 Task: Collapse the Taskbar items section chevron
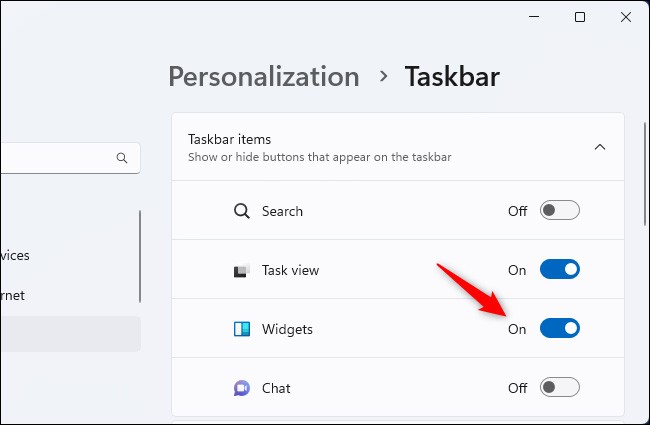(x=600, y=147)
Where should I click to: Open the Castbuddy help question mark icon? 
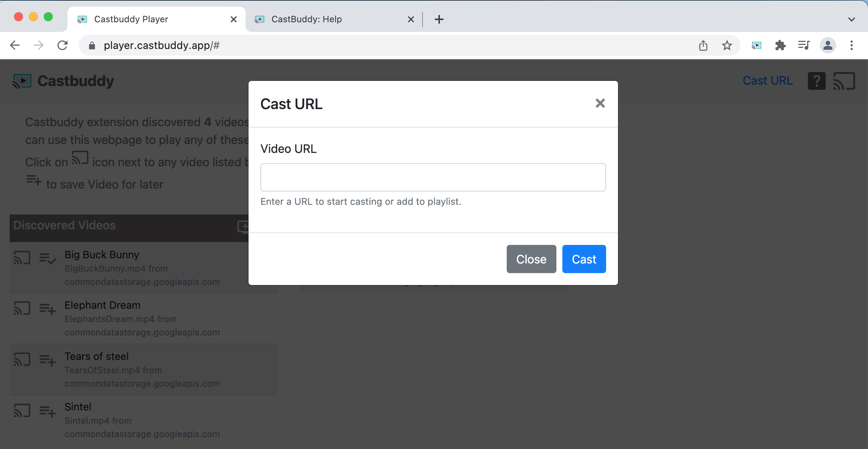(816, 81)
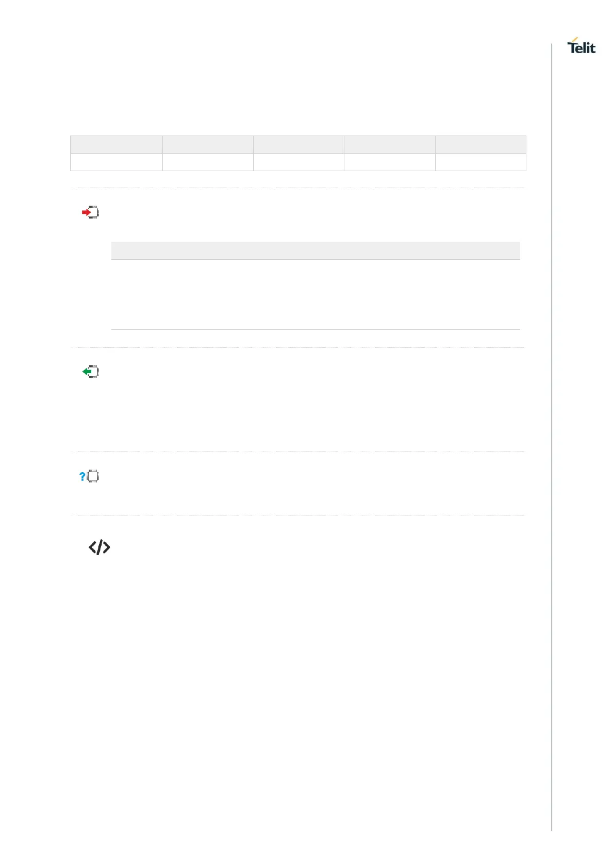Select the first header cell of the top table
Screen dimensions: 614x868
[117, 144]
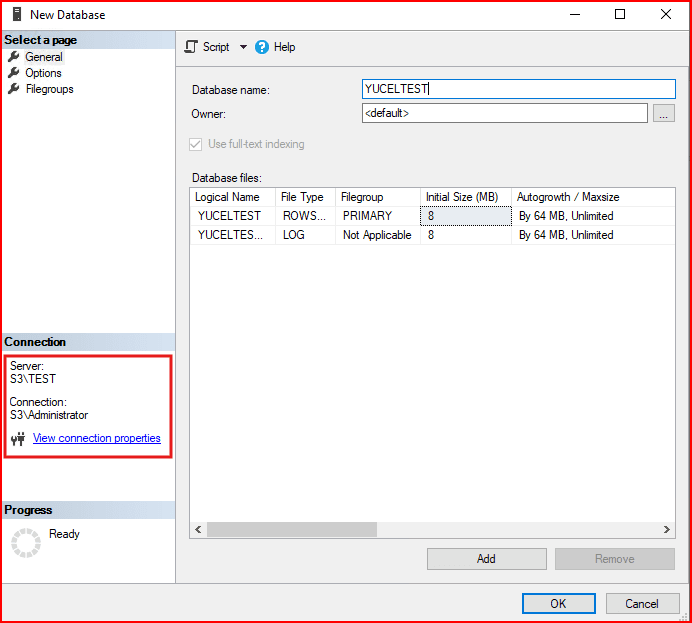Viewport: 692px width, 623px height.
Task: Click the Cancel button
Action: (641, 603)
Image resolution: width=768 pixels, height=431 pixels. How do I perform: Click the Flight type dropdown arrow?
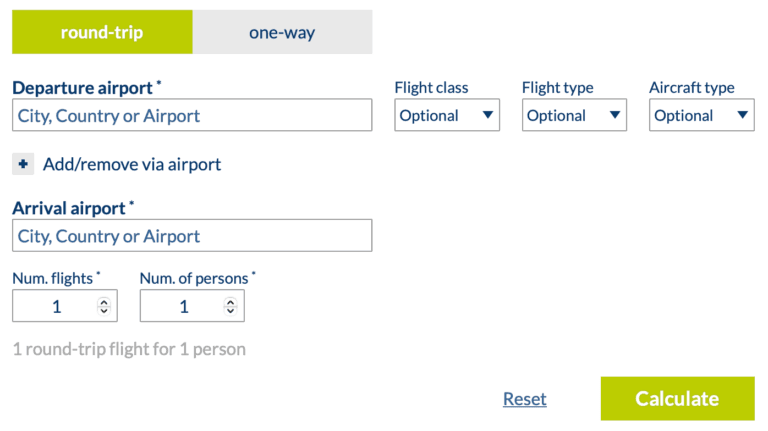(614, 116)
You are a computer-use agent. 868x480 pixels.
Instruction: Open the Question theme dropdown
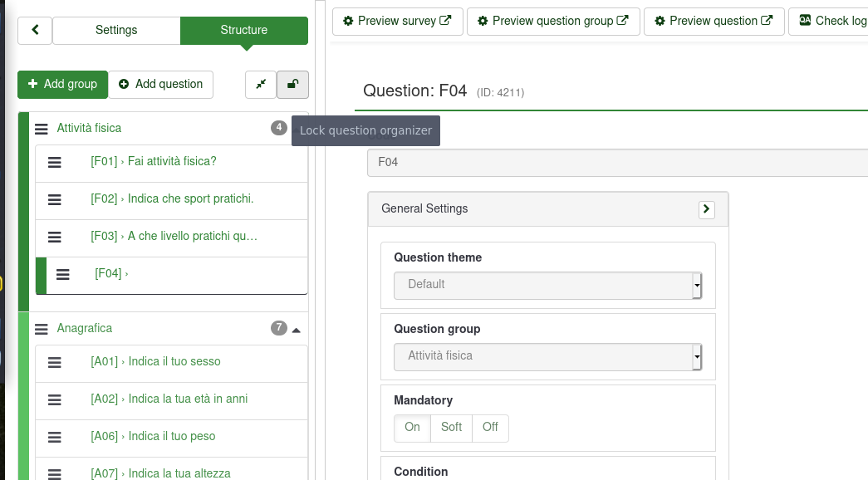point(547,285)
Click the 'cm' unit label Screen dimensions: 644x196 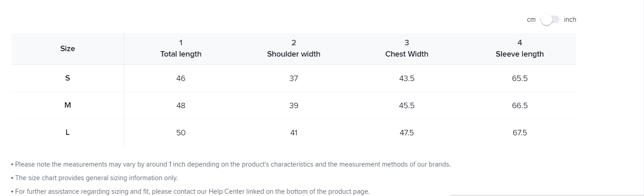(x=531, y=19)
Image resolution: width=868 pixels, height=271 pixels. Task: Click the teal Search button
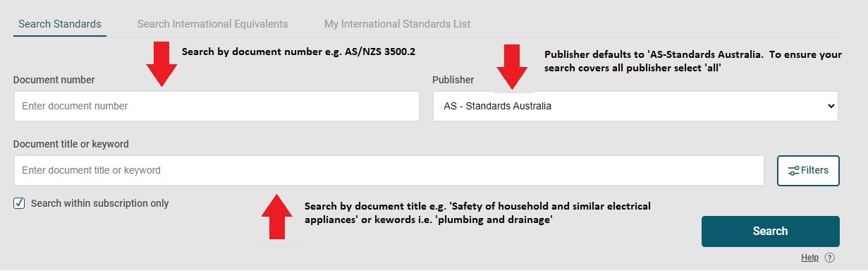770,231
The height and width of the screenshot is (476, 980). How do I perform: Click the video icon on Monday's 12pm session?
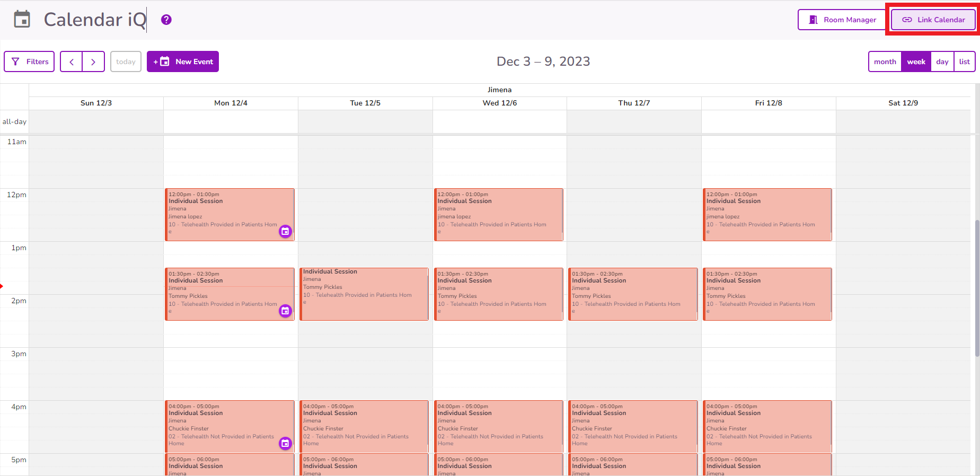(285, 231)
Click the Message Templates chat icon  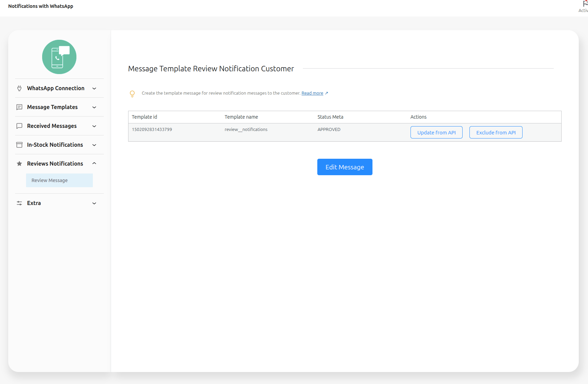pos(20,107)
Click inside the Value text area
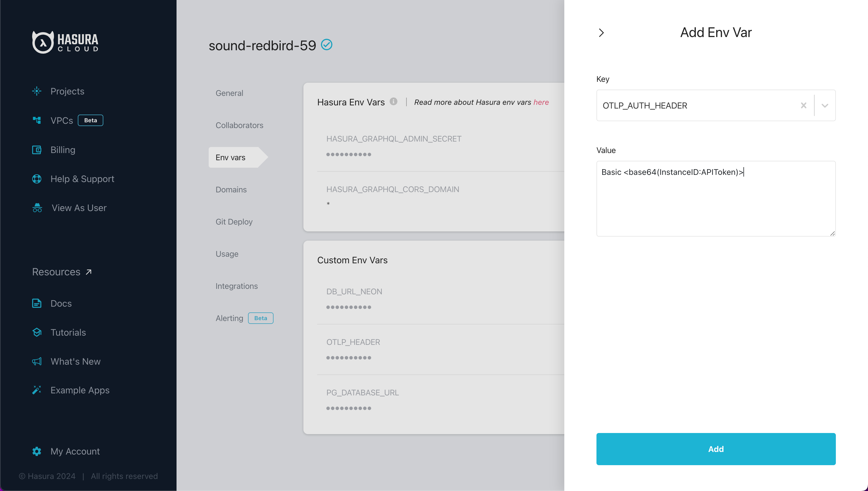868x491 pixels. [x=716, y=202]
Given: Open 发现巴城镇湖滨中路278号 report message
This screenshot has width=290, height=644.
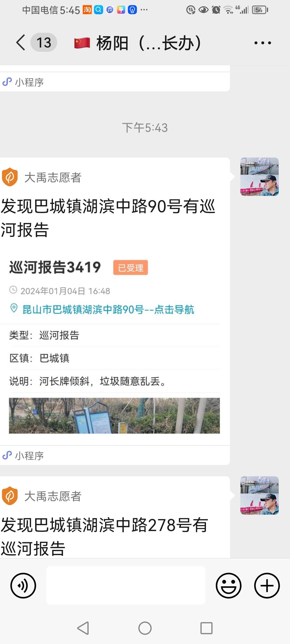Looking at the screenshot, I should [x=105, y=537].
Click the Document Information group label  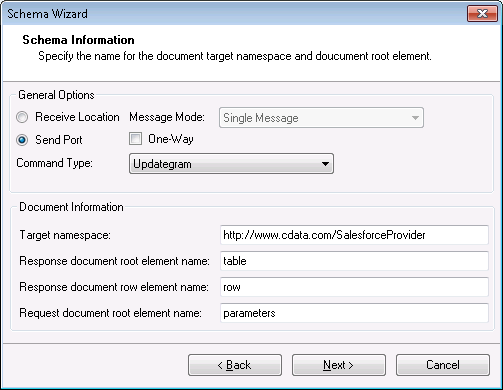click(71, 207)
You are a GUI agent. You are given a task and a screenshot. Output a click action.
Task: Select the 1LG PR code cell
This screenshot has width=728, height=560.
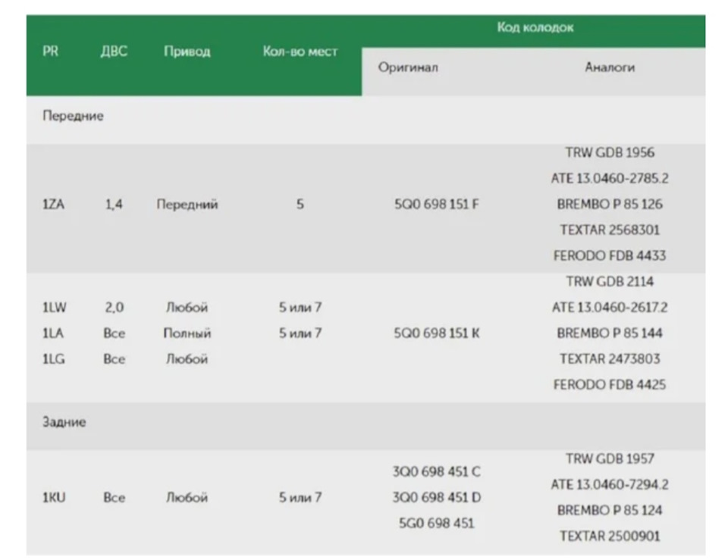pyautogui.click(x=53, y=359)
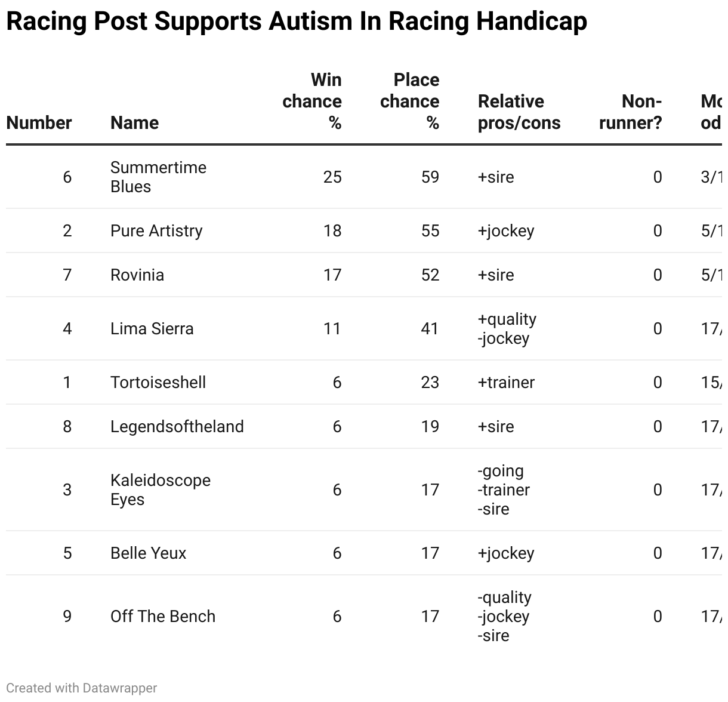Screen dimensions: 728x702
Task: Click the Name column header
Action: 134,122
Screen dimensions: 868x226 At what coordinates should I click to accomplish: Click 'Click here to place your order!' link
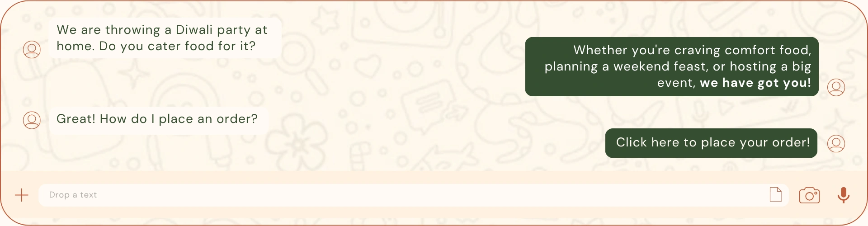pos(713,142)
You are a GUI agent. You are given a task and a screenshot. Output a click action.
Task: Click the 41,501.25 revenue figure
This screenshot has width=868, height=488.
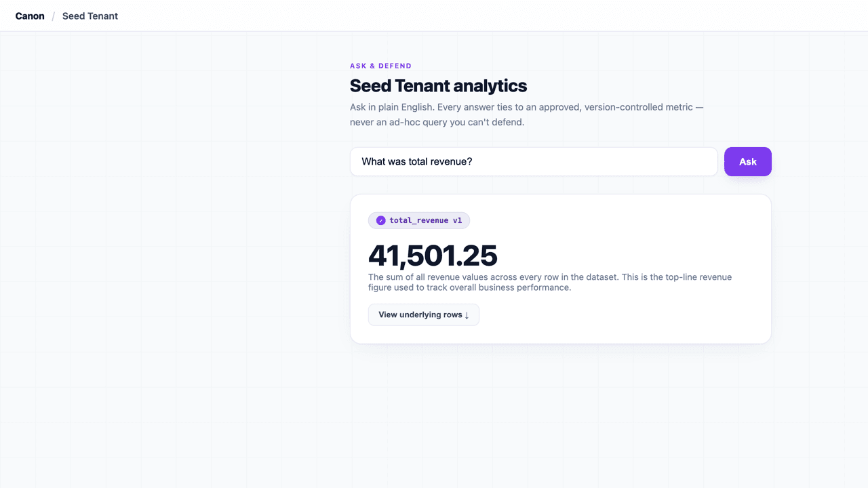coord(433,256)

────────

WRITTEN TASK ▸ Turn everything from the start of the records down to the line containing "Action: (641, 603)" into a Markdown table with the columns Row and Line, numbering each line and skipping blank ones. Leave the pictures out of the answer.

RESPONSE TO THE TASK ▸
| Row | Line |
|---|---|
| 1 |  Task: Collapse the Taskbar items section chevron |
| 2 | (x=600, y=147) |
| 3 | Where should I click to: Open the Castbuddy help question mark icon?  |
| 4 | (816, 81) |
| 5 | Select the first header cell of the top table |
| 6 | Screen dimensions: 614x868 |
| 7 | [117, 144] |
| 8 | Viewport: 692px width, 623px height. |
| 9 | Task: Click the Cancel button |
| 10 | Action: (641, 603) |